With the addition of Dunkin’ and Baskin-Robbins, Inspire now encompasses nearly 32,000 restaurants across more than 60 countries generating $26 billion in annual system sales, making it the second-largest restaurant company in the U.S. by both system sales and locations. Inspire’s family of brands includes Arby’s®, Baskin-Robbins®, Buffalo Wild Wings®, Dunkin’®, Jimmy John’s®, Rusty Taco®, and SONIC® Drive-In.
“We are very excited to welcome the Dunkin’ and Baskin-Robbins brands into the Inspire family. Dunkin’ and Baskin-Robbins are category leaders and two of the most iconic restaurant brands in the world,” said Paul Brown, Co-founder and Chief Executive Officer of Inspire. “This is an incredible moment in our journey as a company. I want to thank all our team members, franchisees and suppliers whose hard work helped make this possible.”
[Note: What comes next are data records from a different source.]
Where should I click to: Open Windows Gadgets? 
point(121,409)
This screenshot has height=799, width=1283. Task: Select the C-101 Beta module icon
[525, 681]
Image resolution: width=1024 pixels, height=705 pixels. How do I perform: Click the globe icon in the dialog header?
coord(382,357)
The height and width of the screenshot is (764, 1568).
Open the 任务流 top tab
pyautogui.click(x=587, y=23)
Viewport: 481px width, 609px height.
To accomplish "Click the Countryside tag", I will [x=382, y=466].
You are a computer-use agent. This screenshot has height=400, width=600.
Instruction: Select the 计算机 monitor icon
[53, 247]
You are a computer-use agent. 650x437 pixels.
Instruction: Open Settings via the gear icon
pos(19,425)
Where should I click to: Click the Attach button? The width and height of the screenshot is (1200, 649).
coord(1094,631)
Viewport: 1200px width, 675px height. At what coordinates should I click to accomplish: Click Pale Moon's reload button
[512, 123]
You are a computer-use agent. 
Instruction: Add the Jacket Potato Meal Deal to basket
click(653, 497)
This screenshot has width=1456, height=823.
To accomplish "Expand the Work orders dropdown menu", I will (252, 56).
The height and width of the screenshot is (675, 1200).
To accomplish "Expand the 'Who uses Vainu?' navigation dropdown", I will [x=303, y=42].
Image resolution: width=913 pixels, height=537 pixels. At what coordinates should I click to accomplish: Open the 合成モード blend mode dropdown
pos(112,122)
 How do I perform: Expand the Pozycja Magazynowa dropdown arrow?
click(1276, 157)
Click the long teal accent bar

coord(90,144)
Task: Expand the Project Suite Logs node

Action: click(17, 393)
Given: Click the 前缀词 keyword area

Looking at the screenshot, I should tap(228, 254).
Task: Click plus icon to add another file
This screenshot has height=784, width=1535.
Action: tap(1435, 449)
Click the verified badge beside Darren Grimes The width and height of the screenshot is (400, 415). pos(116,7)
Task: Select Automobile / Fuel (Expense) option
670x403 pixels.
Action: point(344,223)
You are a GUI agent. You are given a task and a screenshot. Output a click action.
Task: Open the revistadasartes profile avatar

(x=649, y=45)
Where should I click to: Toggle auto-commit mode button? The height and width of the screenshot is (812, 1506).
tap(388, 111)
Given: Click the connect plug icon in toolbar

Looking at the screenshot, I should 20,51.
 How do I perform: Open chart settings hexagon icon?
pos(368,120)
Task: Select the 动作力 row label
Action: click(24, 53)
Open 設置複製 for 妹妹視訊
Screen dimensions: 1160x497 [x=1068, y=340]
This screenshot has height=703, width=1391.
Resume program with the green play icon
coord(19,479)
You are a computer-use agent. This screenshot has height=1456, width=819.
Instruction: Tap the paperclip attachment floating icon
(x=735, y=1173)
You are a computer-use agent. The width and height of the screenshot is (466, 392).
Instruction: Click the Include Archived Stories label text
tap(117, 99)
The acquisition of Dunkin’ Brands furthers Inspire’s goal of bringing together a family of highly differentiated and complementary brands. Both Dunkin’ and Baskin-Robbins will benefit by leveraging the capabilities and best practices of Inspire’s shared services platform. Additionally, both brands will also benefit Inspire by adding a highly talented team, strong franchise network, large and loyal customer base, scaled international platform, as well as a robust consumer packaged goods licensing capability.
Dave Hoffmann, formerly CEO of Dunkin’ Brands will report to Paul Brown as Senior Advisor and will help navigate the integration into Inspire. Scott Murphy will assume the role of Head of the Inspire Beverage-Snack Category and President, Dunkin’, reporting directly to Paul Brown. Jason Maceda will assume the role of President, Baskin-Robbins reporting to Scott Murphy. Both will join the Inspire Executive Team.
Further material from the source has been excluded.